OJ’s undirected graph serialization (so you can understand error output): Nodes are labeled uniquely.
We use # as a separator for each node, and , as a separator for node label and each neighbor of the node.
As an example, consider the serialized graph {0,1,2#1,2#2,2}.
The graph has a total of three nodes, and therefore contains three parts as separated by #.
First node is labeled as 0. Connect node 0 to both nodes 1 and 2. Second node is labeled as 1. Connect node 1 to node 2. Third node is labeled as 2. Connect node 2 to node 2 (itself), thus forming a self-cycle.
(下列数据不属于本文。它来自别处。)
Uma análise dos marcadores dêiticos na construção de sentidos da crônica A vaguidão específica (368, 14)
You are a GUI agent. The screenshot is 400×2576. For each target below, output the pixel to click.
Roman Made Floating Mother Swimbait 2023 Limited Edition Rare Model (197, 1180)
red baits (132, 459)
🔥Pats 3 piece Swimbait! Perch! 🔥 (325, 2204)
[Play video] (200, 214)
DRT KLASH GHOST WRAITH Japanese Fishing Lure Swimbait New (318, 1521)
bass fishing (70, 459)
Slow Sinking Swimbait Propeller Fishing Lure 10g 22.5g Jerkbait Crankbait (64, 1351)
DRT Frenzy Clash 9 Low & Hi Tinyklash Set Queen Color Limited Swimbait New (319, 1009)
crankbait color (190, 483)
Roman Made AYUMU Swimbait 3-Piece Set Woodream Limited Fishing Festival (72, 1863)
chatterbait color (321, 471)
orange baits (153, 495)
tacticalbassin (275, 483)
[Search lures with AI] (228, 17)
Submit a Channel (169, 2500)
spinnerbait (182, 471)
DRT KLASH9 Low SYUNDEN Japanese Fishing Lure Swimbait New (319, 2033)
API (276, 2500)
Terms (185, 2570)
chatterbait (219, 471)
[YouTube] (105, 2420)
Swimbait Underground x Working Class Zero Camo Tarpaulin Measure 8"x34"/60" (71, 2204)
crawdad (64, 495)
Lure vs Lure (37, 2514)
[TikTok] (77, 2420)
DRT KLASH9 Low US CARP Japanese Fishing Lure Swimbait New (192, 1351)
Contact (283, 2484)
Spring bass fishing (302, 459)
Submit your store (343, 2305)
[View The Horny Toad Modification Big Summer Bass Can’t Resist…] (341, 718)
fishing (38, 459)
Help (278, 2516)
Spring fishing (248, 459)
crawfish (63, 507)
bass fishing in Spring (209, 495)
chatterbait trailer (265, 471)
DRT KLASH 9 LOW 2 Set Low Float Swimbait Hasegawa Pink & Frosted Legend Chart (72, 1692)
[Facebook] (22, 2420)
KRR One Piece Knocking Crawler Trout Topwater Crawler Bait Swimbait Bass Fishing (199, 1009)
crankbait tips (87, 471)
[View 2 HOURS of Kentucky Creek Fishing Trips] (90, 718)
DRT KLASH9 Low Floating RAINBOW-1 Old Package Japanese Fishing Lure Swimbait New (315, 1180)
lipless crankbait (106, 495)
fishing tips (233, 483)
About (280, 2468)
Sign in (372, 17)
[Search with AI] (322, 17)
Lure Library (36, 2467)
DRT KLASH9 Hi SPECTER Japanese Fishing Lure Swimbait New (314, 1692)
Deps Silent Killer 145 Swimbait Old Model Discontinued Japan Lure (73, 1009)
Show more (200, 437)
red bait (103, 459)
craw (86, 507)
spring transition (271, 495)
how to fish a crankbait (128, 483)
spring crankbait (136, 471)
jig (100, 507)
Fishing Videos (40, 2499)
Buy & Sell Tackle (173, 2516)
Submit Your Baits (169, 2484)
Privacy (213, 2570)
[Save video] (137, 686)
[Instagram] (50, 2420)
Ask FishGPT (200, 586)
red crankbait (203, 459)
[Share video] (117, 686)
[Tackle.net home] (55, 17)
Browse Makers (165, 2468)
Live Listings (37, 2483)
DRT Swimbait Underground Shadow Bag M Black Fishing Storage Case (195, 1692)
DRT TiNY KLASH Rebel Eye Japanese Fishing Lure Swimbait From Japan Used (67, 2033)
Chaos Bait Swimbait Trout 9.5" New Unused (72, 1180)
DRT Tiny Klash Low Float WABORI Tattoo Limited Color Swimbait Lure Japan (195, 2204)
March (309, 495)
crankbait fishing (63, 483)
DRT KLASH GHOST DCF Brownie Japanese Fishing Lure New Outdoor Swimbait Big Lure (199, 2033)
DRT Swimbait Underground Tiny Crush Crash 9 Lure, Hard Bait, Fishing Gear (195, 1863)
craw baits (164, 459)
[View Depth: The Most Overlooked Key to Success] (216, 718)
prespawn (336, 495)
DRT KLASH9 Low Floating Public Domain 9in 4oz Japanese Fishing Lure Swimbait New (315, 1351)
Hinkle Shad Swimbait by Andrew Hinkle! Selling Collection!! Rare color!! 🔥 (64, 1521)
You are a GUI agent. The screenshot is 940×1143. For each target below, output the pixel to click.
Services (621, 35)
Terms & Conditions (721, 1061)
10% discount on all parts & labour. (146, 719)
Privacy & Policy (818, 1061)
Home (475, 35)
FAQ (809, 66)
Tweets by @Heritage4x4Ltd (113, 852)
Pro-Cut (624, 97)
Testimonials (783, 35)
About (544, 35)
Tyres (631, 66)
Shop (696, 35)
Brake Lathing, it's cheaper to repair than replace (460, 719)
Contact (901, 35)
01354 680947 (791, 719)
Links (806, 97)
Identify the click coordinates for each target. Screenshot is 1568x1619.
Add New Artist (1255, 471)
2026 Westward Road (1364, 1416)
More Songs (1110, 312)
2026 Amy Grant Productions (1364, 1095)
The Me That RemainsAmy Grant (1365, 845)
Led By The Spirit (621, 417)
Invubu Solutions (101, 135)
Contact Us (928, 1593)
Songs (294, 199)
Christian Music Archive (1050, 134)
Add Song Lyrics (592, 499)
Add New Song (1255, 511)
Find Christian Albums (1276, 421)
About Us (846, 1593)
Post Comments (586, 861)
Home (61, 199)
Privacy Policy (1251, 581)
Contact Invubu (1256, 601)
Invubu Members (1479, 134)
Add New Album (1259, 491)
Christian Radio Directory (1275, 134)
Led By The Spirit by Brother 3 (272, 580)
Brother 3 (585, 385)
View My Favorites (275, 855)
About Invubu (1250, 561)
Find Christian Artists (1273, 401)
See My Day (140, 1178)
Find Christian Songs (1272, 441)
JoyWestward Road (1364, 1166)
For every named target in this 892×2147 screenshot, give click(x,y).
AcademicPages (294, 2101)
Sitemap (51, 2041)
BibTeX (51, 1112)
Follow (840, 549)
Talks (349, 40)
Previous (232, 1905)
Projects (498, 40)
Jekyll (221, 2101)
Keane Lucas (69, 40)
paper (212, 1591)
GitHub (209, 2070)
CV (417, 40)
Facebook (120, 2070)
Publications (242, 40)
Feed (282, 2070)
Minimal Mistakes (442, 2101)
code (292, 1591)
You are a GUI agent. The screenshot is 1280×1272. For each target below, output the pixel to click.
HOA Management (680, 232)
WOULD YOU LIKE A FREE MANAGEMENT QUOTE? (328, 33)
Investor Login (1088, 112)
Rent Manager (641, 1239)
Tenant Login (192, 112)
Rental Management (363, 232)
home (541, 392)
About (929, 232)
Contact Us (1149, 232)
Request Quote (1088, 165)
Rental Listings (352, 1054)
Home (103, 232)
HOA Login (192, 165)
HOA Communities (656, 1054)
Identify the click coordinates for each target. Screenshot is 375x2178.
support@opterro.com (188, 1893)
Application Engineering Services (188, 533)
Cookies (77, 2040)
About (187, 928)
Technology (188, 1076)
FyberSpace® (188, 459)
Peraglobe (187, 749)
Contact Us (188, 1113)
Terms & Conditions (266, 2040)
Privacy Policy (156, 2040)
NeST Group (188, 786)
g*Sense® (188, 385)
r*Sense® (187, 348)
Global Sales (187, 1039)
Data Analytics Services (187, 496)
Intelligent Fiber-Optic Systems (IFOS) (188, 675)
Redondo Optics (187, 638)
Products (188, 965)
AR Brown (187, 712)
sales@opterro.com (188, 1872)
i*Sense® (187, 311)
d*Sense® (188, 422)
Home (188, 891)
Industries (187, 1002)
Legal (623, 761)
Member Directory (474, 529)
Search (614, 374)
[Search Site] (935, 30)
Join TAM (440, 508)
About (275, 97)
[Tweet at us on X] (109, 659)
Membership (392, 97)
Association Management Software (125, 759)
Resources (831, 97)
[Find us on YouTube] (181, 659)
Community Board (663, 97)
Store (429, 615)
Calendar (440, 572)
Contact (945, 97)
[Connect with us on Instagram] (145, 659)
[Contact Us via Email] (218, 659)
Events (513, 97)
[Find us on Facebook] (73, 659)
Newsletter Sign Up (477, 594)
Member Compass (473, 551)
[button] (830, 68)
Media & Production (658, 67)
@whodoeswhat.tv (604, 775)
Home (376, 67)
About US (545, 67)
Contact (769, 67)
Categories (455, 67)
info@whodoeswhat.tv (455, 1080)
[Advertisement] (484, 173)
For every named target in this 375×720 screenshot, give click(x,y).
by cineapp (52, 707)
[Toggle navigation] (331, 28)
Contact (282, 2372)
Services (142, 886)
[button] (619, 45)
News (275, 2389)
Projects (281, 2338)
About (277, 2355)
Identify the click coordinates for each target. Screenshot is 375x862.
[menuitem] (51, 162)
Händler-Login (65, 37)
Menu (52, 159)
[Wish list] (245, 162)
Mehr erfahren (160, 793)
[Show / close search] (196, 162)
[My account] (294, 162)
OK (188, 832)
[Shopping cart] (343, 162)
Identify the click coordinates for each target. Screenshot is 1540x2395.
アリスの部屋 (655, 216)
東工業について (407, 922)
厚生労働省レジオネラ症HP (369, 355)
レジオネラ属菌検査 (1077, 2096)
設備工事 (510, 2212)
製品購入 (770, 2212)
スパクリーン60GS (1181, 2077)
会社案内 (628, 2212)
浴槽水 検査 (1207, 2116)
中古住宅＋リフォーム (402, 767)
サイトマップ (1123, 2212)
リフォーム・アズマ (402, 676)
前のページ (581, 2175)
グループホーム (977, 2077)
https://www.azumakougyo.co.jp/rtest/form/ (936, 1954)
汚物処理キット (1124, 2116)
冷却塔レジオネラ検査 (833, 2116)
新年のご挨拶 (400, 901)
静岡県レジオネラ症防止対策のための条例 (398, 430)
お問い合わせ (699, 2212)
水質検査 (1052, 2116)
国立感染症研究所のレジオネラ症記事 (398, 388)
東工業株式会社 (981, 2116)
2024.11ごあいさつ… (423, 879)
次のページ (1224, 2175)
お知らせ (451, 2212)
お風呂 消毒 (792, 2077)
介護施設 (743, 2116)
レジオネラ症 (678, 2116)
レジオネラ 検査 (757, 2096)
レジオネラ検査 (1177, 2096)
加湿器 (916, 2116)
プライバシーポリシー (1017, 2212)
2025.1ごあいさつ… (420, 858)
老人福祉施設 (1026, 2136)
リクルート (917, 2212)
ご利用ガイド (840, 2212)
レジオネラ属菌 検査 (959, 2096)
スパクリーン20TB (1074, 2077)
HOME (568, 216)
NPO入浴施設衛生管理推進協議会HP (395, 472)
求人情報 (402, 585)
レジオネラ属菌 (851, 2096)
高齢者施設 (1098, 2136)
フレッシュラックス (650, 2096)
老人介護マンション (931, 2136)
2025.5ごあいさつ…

Visually, the graph looks like the following:
1
/ \
/ \
0 --- 2
/ \
\_/
Note: The information about the tree serialization is only meant so that you can understand error output if you get a wrong answer. You don’t need to understand the serialization to solve the problem. DFS解法:
#深度優先遍歷解法
# Definition for a undirected graph node
# class UndirectedGraphNode:
# def __init__(self, x):
# self.label = x
# self.neighbors = []
class Solution:
# @param node, a undirected graph node
# @return a undirected graph node
def cloneGraph(self, node):
if None == node: return None
nodeMap = {}
return self.cloneNode(node, nodeMap)
def cloneNode(self, node, nodeMap):#注意理解這個函式的意思,就是clone一個node
if None == node:
return None
#訪問當前點,這裡不是簡單的print,而是複製,若已經複製,即這個node已經被建立,則返回副本
if node in nodeMap.keys():#node
return nodeMap[node]
#若沒有副本,則複製一份,同樣處理其鄰接點
else:
clone = UndirectedGraphNode(node.label)
nodeMap[node] = clone
#訪問其鄰居節點
for neighbor in node.neighbors:
clone.neighbors.append(self.cloneNode(neighbor, nodeMap))
return clone